Please keep pictures out of the copy, and print exactly the lines from the one containing "Where should I" through the end of the records.

#####

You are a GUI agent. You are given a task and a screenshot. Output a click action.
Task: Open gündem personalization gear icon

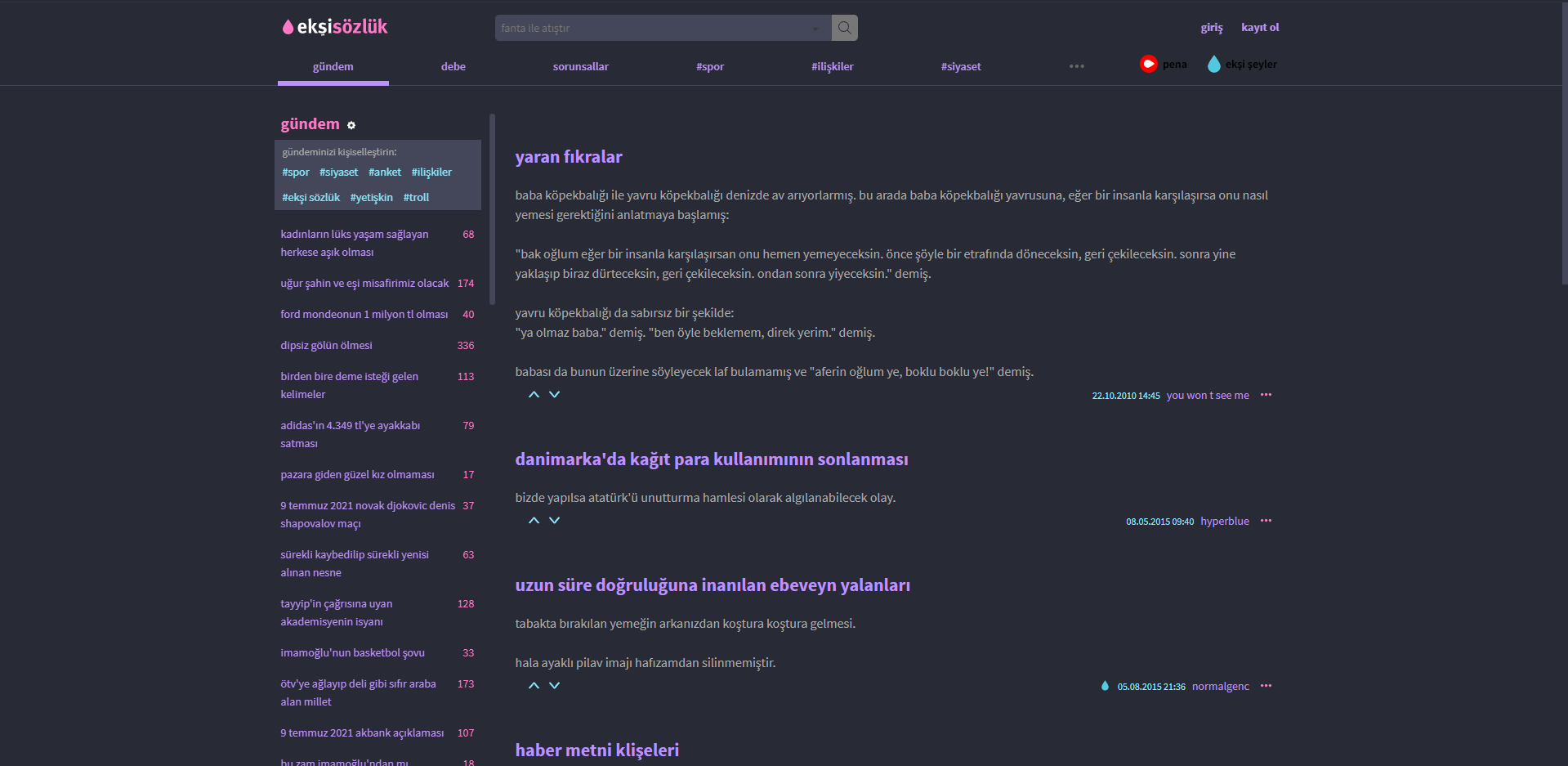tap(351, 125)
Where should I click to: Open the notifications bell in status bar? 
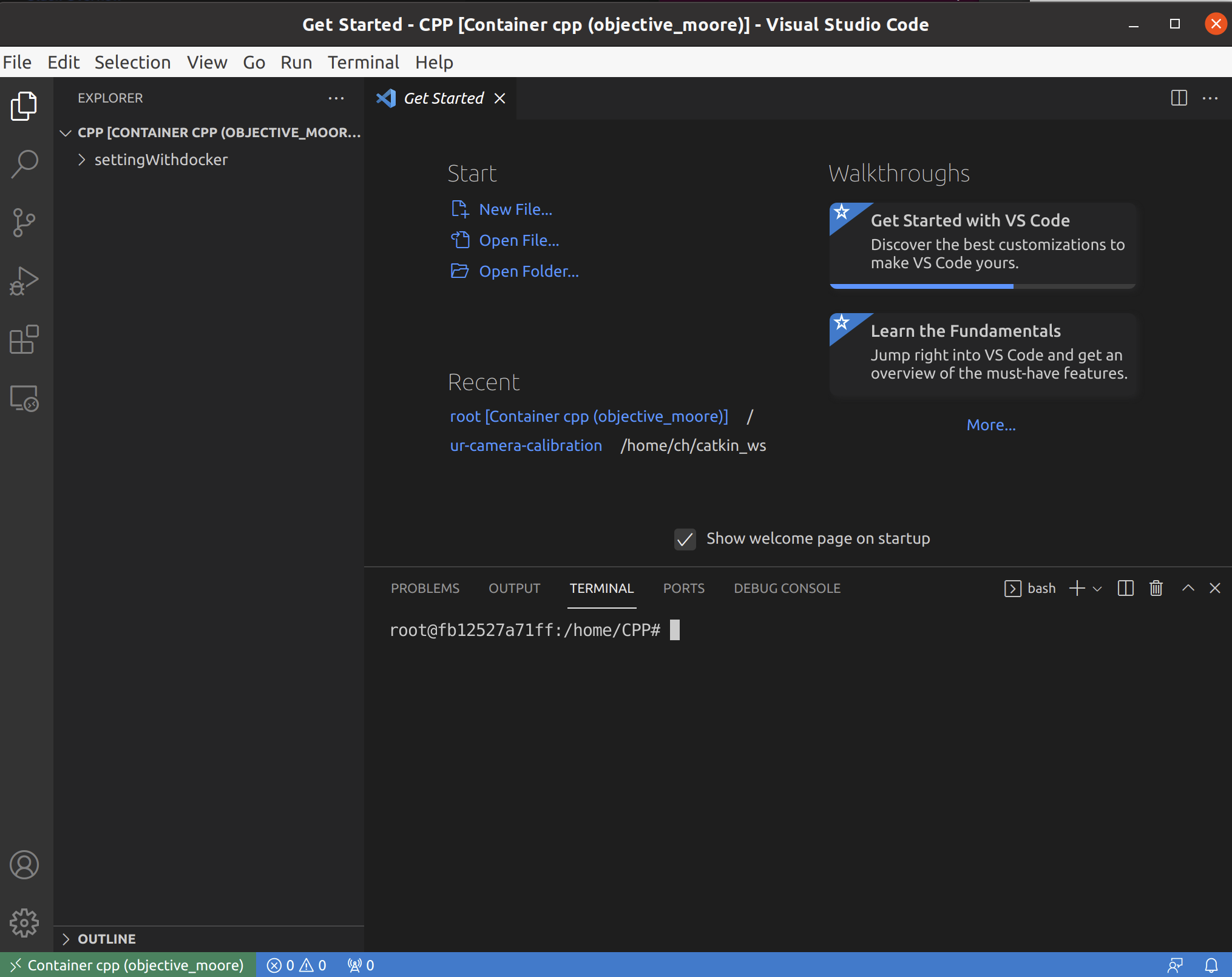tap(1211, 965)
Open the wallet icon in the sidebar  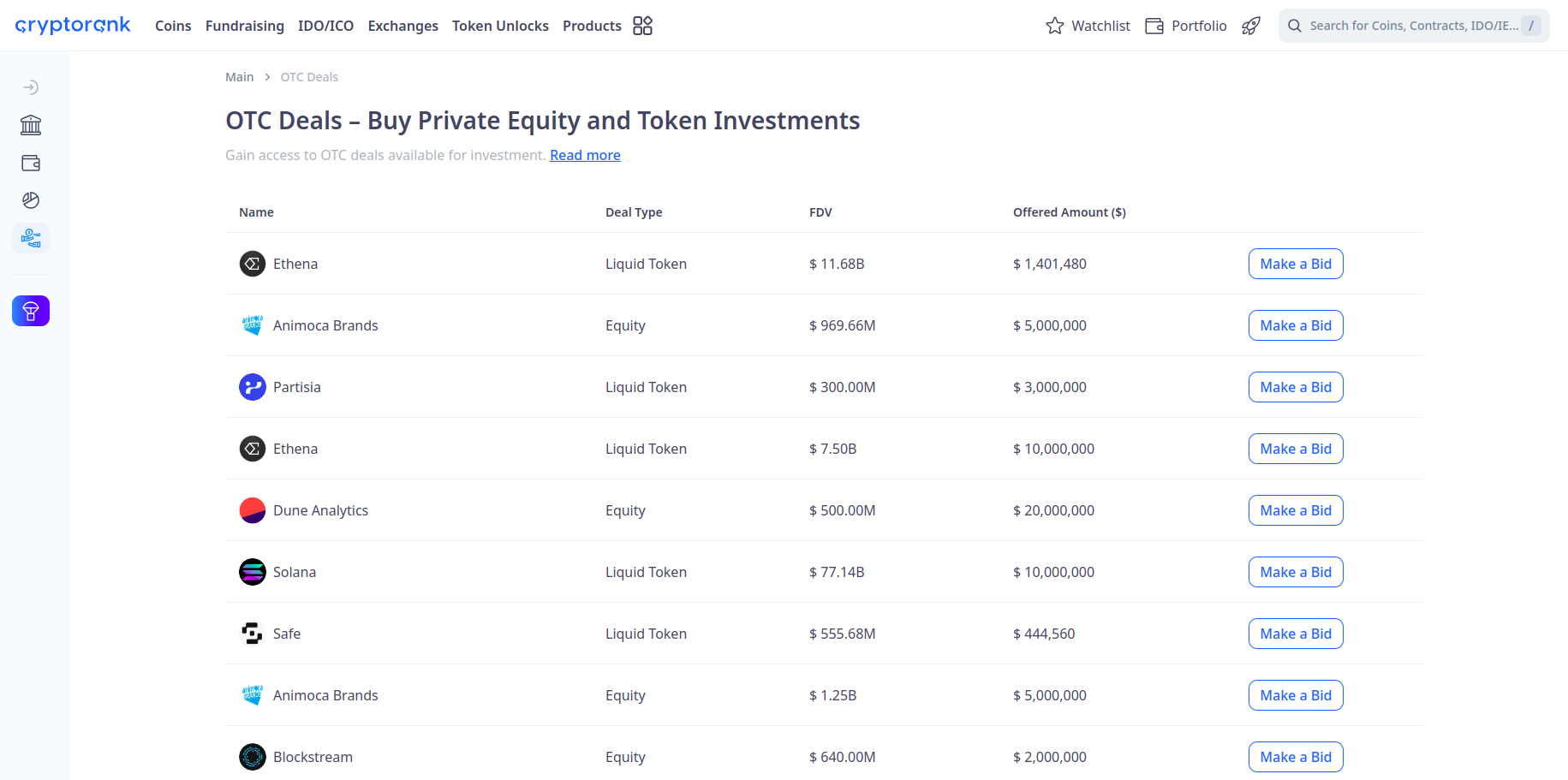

#####

▸ The answer
Where should I click to: Open the notifications bell in status bar? 
tap(1211, 965)
Open the wallet icon in the sidebar  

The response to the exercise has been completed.